What you have to do
Return the line containing "Viewport: 1208px width, 980px" and all lines after it exactly; stop at the end of the material.

Supplied material below:

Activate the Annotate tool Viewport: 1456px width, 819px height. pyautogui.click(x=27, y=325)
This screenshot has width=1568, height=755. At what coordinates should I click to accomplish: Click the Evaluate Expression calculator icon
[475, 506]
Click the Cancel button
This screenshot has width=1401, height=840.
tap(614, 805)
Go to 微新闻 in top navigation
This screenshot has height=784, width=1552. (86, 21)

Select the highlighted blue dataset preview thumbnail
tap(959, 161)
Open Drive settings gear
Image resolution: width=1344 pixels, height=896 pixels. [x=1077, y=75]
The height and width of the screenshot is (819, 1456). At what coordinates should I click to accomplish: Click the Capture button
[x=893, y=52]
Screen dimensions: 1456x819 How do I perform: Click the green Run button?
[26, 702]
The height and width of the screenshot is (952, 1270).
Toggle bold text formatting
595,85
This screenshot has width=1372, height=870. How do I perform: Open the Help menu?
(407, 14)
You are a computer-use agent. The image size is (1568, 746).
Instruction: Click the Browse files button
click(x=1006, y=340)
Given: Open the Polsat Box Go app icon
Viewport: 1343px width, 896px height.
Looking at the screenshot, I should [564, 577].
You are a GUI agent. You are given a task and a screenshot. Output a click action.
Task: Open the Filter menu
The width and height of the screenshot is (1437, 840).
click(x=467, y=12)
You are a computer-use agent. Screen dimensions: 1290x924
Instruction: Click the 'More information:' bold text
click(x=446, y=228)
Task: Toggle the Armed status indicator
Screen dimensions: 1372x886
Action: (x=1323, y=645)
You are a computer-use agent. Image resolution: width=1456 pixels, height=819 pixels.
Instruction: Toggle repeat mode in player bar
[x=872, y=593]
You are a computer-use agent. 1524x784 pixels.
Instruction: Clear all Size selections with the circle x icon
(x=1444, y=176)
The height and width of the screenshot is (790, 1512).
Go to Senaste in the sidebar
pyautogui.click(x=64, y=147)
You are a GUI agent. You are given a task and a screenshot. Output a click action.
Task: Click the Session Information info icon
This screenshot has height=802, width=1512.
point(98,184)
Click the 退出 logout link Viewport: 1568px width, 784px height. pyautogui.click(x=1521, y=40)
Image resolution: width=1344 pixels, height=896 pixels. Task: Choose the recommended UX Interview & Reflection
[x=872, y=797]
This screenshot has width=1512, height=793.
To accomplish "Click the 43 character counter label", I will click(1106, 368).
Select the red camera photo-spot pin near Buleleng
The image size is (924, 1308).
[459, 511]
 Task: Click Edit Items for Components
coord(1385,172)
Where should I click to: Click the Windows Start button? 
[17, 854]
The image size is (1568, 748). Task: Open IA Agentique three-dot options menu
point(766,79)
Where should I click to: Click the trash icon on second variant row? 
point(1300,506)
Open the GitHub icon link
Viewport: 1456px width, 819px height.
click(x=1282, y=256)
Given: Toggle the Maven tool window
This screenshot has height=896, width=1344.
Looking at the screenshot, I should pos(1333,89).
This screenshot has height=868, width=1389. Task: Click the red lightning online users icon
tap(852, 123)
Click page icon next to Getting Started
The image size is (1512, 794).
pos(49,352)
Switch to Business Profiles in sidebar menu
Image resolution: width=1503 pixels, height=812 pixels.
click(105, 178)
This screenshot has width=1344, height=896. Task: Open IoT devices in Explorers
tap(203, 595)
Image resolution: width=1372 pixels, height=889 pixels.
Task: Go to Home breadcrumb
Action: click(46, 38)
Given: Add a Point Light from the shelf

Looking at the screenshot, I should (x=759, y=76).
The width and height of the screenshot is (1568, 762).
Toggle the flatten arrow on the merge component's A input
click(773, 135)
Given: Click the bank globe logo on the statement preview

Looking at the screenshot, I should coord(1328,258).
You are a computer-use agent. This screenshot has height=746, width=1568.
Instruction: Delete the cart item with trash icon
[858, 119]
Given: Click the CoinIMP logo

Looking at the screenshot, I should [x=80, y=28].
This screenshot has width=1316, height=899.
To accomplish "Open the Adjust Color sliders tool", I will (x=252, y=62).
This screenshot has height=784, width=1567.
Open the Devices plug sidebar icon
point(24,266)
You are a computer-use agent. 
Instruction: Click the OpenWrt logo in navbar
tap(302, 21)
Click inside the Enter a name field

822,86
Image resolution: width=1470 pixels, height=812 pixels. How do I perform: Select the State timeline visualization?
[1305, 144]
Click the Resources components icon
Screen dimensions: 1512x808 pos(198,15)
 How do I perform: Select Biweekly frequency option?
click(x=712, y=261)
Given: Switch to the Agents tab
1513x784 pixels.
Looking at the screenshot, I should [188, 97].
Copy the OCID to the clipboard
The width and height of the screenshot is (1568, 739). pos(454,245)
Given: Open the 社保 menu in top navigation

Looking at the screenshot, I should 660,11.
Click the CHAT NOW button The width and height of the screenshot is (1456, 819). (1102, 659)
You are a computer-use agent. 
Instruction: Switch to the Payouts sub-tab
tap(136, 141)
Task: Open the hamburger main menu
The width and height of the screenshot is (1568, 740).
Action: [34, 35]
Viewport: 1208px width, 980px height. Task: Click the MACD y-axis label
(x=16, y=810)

End of Supplied material.

Answer space
Viewport: 1208px width, 980px height. Task: Click the MACD y-axis label
(x=16, y=810)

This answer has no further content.